§ What the task requires: Among the entries below, count the lines where the string "agent" occurs, and give only the number.

(Beginning of Supplied material)

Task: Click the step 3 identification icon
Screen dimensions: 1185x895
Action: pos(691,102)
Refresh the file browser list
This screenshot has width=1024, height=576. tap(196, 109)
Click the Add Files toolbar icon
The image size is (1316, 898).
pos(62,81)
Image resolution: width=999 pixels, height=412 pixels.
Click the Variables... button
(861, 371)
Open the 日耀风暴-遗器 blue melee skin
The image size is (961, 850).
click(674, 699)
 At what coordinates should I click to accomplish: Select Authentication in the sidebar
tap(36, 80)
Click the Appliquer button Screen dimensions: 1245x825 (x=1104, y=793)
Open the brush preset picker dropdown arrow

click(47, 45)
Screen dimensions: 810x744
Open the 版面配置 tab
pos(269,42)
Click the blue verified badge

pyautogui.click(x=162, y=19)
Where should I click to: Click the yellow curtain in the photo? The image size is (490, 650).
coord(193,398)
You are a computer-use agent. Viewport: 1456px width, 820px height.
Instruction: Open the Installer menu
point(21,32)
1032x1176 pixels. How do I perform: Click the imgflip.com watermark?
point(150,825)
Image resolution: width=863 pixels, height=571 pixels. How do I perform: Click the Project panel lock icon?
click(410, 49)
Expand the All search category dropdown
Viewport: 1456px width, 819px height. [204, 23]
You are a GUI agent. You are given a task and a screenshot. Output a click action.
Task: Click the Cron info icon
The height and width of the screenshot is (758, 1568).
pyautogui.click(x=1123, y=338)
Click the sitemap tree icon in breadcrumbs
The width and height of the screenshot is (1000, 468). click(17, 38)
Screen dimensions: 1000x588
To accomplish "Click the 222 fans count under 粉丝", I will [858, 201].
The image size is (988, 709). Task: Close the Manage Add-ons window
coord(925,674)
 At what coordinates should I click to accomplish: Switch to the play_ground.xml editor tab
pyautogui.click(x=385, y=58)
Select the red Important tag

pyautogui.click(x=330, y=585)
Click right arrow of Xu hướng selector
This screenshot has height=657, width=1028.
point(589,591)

(End of Supplied material)

§ Answer to this task: 2